Hannah Willis finished her prayer and heaved her pregnant body out of the chair to kneel on the clean-swept wooden floor. Sarah and the other women joined Hannah on their knees and they all prayed silently for a few minutes, their hearts filling with the fragrance of Fanny Miller's flowers and with the buzz of the circling bees and the distant chirping of the birds. Fanny Miller finally stood and broke Hannah's blueberry muffins in half, then passed the basket for each to take a piece. They ate the muffins, then took another sip from the tin cup Fanny passed to her left. Slowly, each woman stood in time, reclaimed her bonnet from its nail, and walked outside. Sarah's mother was the last to stand and Sarah was glad Fanny Miller helped her mother to her feet and presented them with their bonnets.
“Sarah,” Fanny Miller said, tying Sarah's bonnet under her chin for her. “What a pretty name for a pretty girl. Did you enjoy our prayer meeting?”

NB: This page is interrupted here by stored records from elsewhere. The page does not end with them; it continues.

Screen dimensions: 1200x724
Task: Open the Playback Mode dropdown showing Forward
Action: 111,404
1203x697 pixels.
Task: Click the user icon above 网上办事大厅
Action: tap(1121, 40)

Sarah nodded. “It seemed just like church,” she said, “only nicer.”
Fanny and Hannah laughed.
“Nicer,” Fanny repeated as they walked out the door to Fanny Miller's garden.

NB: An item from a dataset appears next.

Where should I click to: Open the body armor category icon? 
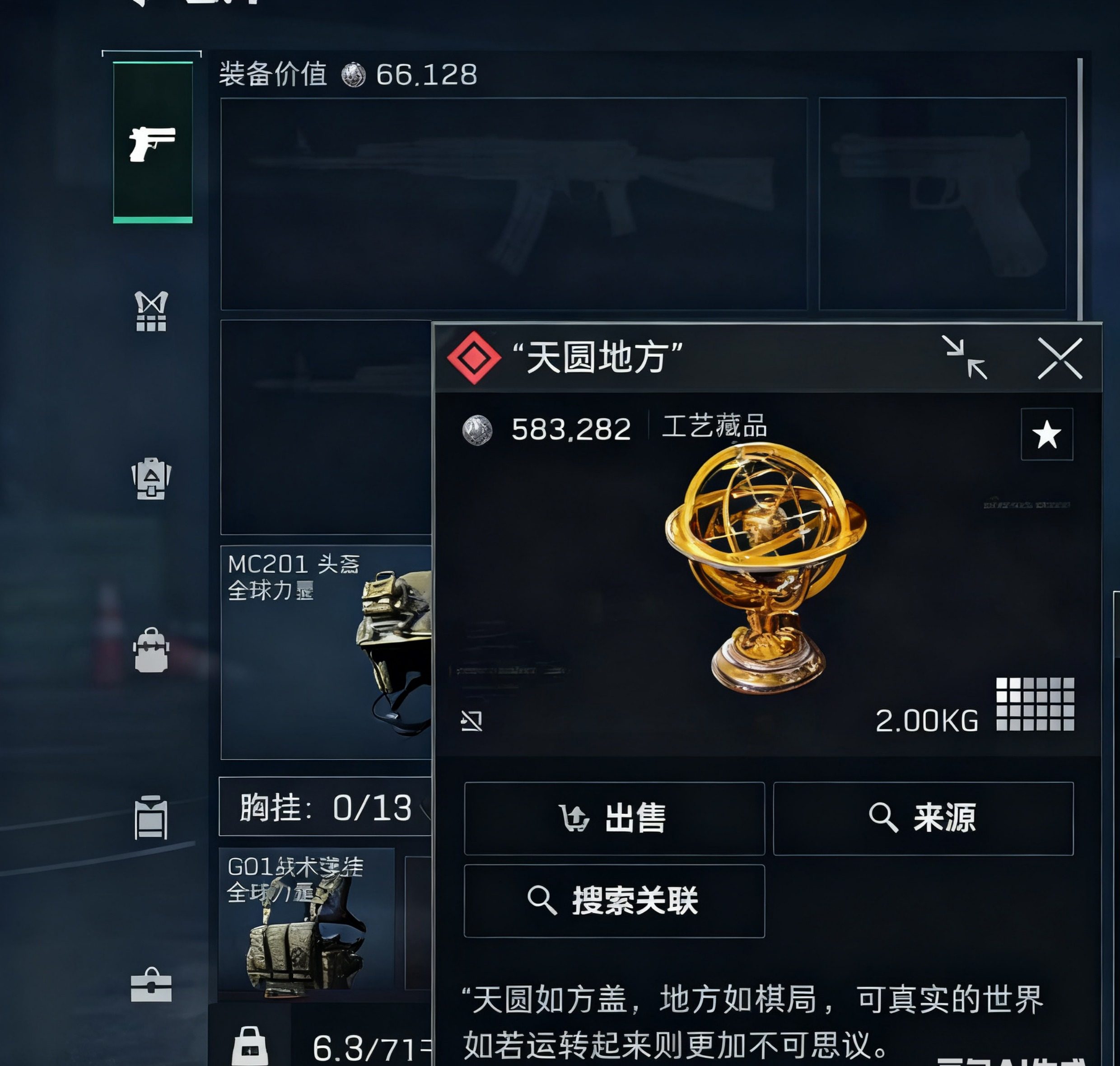(x=151, y=478)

Outside, some of the other women lingered among the flowers—red, pink, yellow, white, and a striking spiky deep purple blossom the group kept naming as blue, much to Sarah's confusion. She knew blue. It was the color of Mother's eyes, the color of the sky. This blossom mirrored the royal ribbon Father used to mark his place in his prayer book. It was purple if it was anything. The women grinned at Sarah's assertion and tutted to Hannah over her head. Hannah smiled warmly at Sarah. “You are not to be deceived, my darling,” she said and brushed a knuckle over Sarah's cheek.
Talk soon turned to Hannah's pregnancy and the naming of the soon-to-arrive baby. When Hannah told them how her husband wished to name this new one, like Sarah, after the Reverend Edward Payson, some of the women shook their heads. Deacon Willis was a firm Calvinist and his sober preoccupation with everlasting salvation cast a pall on both Sunday services and the rest of the week. How sweet Hannah remained so cheerful was anybody's guess.
“It didn't harm this one any,” Fanny said, patting Sarah on the back.
“No, indeed,” Hannah said. “Sarah has her own ideas.”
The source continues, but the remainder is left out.